--- Input material ---
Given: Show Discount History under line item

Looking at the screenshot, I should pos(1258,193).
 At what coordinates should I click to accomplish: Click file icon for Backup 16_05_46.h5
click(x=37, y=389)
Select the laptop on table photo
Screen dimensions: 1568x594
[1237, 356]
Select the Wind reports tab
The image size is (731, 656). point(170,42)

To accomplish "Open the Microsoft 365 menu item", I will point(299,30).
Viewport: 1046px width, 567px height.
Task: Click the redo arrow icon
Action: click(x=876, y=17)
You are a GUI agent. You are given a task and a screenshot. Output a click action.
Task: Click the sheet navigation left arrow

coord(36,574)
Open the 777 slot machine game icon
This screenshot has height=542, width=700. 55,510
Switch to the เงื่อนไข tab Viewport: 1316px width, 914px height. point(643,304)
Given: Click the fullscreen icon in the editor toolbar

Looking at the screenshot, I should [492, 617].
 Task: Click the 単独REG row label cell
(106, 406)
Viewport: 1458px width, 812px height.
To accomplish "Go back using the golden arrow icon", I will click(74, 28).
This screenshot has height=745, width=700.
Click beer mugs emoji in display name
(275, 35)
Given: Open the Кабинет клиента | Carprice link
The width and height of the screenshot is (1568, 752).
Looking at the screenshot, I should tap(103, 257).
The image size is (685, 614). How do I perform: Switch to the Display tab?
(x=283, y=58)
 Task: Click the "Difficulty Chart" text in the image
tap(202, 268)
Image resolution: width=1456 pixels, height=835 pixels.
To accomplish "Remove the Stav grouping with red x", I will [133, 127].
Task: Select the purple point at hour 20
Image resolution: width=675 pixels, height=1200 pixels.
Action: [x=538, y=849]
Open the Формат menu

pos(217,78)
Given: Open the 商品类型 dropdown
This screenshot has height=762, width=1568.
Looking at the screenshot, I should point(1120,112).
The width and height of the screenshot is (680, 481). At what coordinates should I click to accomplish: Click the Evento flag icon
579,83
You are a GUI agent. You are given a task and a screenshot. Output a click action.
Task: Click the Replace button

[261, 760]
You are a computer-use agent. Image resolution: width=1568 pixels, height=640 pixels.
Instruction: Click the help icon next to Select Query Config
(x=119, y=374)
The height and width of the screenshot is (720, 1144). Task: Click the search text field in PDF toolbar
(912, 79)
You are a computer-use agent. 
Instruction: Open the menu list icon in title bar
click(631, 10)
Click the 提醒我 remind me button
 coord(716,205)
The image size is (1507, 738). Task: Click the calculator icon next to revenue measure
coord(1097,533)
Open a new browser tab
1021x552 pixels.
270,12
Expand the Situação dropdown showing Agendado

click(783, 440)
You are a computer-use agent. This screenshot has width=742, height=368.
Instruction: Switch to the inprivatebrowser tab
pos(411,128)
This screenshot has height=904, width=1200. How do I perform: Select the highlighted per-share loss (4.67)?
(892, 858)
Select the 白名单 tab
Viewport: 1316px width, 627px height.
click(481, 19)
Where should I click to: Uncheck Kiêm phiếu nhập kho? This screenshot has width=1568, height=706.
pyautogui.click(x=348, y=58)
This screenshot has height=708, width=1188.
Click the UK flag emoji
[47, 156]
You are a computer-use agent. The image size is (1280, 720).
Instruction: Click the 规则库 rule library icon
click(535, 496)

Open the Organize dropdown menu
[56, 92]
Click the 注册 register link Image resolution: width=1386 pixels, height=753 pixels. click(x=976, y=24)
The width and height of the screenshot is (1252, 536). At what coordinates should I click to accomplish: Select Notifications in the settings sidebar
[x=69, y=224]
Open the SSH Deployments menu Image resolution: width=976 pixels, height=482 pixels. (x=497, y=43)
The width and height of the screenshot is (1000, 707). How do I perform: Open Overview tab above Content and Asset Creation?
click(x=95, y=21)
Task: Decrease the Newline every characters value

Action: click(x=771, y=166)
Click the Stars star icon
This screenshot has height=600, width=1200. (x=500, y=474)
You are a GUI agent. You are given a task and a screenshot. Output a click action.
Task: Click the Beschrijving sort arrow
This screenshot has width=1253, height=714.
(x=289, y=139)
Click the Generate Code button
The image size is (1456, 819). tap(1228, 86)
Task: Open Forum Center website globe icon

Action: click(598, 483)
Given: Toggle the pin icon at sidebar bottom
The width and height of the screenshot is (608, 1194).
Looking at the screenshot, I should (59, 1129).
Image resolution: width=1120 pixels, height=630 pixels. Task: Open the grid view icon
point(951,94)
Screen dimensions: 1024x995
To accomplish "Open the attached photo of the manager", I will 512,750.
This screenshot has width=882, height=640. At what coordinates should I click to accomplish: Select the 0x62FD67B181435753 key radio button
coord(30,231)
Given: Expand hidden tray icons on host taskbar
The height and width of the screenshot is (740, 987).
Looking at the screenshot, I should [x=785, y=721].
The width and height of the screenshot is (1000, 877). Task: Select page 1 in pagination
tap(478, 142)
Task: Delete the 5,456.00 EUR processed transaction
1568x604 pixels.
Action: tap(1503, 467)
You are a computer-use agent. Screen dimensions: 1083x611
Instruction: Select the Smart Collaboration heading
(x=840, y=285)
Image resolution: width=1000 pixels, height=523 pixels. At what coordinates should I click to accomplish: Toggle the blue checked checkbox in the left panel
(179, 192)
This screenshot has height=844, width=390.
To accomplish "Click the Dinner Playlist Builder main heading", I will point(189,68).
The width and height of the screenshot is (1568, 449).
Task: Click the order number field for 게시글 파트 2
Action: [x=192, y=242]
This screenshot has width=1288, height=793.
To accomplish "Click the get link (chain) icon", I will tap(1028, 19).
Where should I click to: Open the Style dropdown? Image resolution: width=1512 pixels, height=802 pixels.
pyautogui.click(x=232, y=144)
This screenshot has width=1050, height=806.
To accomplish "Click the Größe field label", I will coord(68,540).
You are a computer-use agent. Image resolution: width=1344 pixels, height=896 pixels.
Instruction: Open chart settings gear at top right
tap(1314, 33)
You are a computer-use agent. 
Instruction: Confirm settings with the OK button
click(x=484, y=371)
---
Exercise
Find the word "agent" in the entries above, then copy each line that holds it.

The answer
You are a GUI agent. You are given a task and a screenshot. Output a click action.
You are a GUI agent. You are given a task and a screenshot. Output a click action.
You are a computer-use agent. Image resolution: width=1568 pixels, height=640 pixels.
You are a computer-use agent. 
You are a computer-use agent. This screenshot has width=742, height=368.
You are a computer-use agent. The image size is (1280, 720).
You are a GUI agent. You are given a task and a screenshot. Output a click action.
You are a computer-use agent. Screen dimensions: 1083x611
You are a computer-use agent. Image resolution: width=1344 pixels, height=896 pixels.
You are a computer-use agent. 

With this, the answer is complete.